Похрустывая суставами, город медленно просыпается. Маленькие кровяные тельца автомобилей мечутся по его асфальтовым жилам. Торчащий из площади Генерал совсем сгорбился от времени и снега. Сегодня его еще теснее, чем обычно, со всех сторон окружили самодовольные громады банков. Гигантские денежные потоки, подчиненные единому ритму, бесшумно носятся вокруг него от одного компьютера к другому. Густая зеленая кровь равномерно и глухо бьется в старом сердце города.
Ответчик в своем неизменном дутом пуховике, к которому липнет утренняя сырость, сильно размахивая левой рукой – правая, как обычно, сжата в кулак и приплюснута к животу, – входит в муниципальный суд. Осколок разбитой вдребезги недоснившейся одури при каждом шаге больно царапает глубоко за лобной костью. Во рту неприятная сухость. Каждый раз, как только вхожу, сразу чувствую, что воздух здесь – даже не воздух, а само пространство – гораздо плотнее, чем снаружи. Делаешь первый вдох, и сразу в гортани густой саднящий осадок. Голова стучит в два виска, холодный пот проступает на лице. Процесс стал неотъемлемой частью меня самого. Не могу уже представить себя без заглушающего все шелеста его ядовитых листьев над головой, без поднимающихся амфитеатром кверху залов, где судьи в мантиях-балахонах прививают к Древу все новые и новые ветви, которые тут же хищно расползаются во все стороны.
Тяжелая вращающаяся дверь медленно тасует по полутемным присутственным коридорам, по их бесчисленным слепым отросткам, выкрашенным масляной краской, крапленую колоду статистов великого судейского действа. По виду только шестерки и валеты. Для тузов, как видно, отдельный вход.
Одни и те же люди идут мне навстречу и меня обгоняют. Бледные деловитые чиновники с большими запечатанными конвертами, поигрывающие отточенными юридическими приемами адвокаты со своими клиентами, робкие свидетели, ничего не видящие вокруг исступленные истцы, перепуганные ответчики, подзащитные, подсудимые, осужденные… В здании жарко, и безликие статисты в своих мокрых куртках похожи на медленно проплывающие густые облачка пара… Я еще не до конца проснулся, но уверен, что вижу это наяву…

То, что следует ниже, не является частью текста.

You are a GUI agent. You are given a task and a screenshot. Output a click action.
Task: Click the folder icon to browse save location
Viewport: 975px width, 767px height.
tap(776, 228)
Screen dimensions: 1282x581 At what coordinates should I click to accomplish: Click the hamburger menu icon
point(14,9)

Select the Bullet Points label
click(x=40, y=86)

Все то же мраморное фойе, залитое мертвым неоновым светом, с замазанными белой краской окнами и высоким потолком. Странным образом сегодня тут полностью отсутствуют любые человеческие запахи. Словно высосали пылесосом. Но серебристая пыль, порожденная застоявшимся воздухом за долгие годы отсутствия человеческого тепла, по-прежнему сияет отовсюду в электрическом свете. Пришел за полчаса до начала суда, уселся на широкой деревянной скамье возле окна и оглядываюсь по сторонам.

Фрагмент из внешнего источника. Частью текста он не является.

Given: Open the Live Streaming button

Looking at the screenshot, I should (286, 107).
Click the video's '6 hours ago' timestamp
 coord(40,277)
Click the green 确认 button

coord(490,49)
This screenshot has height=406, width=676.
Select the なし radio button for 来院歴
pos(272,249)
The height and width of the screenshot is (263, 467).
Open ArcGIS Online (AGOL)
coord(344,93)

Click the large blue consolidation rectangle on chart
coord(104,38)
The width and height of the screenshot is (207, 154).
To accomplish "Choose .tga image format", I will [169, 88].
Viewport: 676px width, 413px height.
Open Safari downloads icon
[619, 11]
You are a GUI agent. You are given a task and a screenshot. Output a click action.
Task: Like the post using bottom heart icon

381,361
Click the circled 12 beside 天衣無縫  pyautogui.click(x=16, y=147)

Тусклые портреты президента и вице-президента. Неумело исполненные в масле руководители страны, суровые, но и справедливые, внимательно рассматривают пришедших за правосудием. Почему-то никогда раньше не обращал на них внимания. Несколько совершенно неотличимых людей стоят неподвижно поодиночке на расстоянии друг от друга, как схематические фигуры, расставленные в архитектурном чертеже. Живые люди выглядят здесь неестественно, теряют свои черты.
Под портретами справочный стол. За ним всегда один и тот же обутый в блестящие сапоги человек великого штата Массачусетс с длинным и острым лицом. Как видно, гений места. Перетянутый крест-накрест широкими ремнями и запечатанный блестящей бляхой. При исполнении. На тонкой шее заостренная голова напоминает (не только снаружи, но, наверное, и внутри) то ли Железного Феликса, то ли колун на очень длинном топорище. Когда прохожу мимо, колун молча кивает, будто кто-то его легко ударил по затылку.
Шестой раз в присутствии! Как к себе домой… Шесть непробиваемых бетонных надолбов на моем жизненном пути, воздвигнутых слабой больной женщиной, живущей в другом мире, и управляющим ею бывшим гэбэшником. Длиной почти в шесть месяцев. По столбу в месяц… Так что путь стал очень извилистым – надо обходить препятствия, – но каждый раз упирается в это здание… Шесть раз с перекошенной набок душой входил уже в него…
Но теперь – суд! Свершилось! Сегодня все должно вроде закончиться… Хотя кто знает. Должно было закончиться полгода назад… Могут и снова отложить. Добавят еще одну порцию судейского компоста, чтобы побольше унавозить почву вокруг моего Дерева-процесса… Совершенно бы этого не хотелось! Взял отпуск на работе. На месяц. На свой медовый месяц. Разорвал контракт с хозяйкой – за что был наказан еще двумя квартплатами – и восемнадцатого переехал в низенький домик совсем недалеко от города. На участке, заросшем высоченными соснами. С белыми стенами, покрытыми штукатуркой, плоской крышей и стеклянным потолком в спальне. Баухауз. Рядом с нашим лесным со-бором. Как обещано. Расставил мебель, цветы. Пора уже завязывать с этой вечной моей неустроенностью. (Если не я за себя, то кто за меня?..) Лиз должно понравиться. Почему-то утром сегодня она не звонила… Может, действительно Люси что-то про меня наболтала? Но ей-то зачем? Обиделась на Спринтера? Или на меня? Ладно, Лиз приедет сегодня и все выяснится.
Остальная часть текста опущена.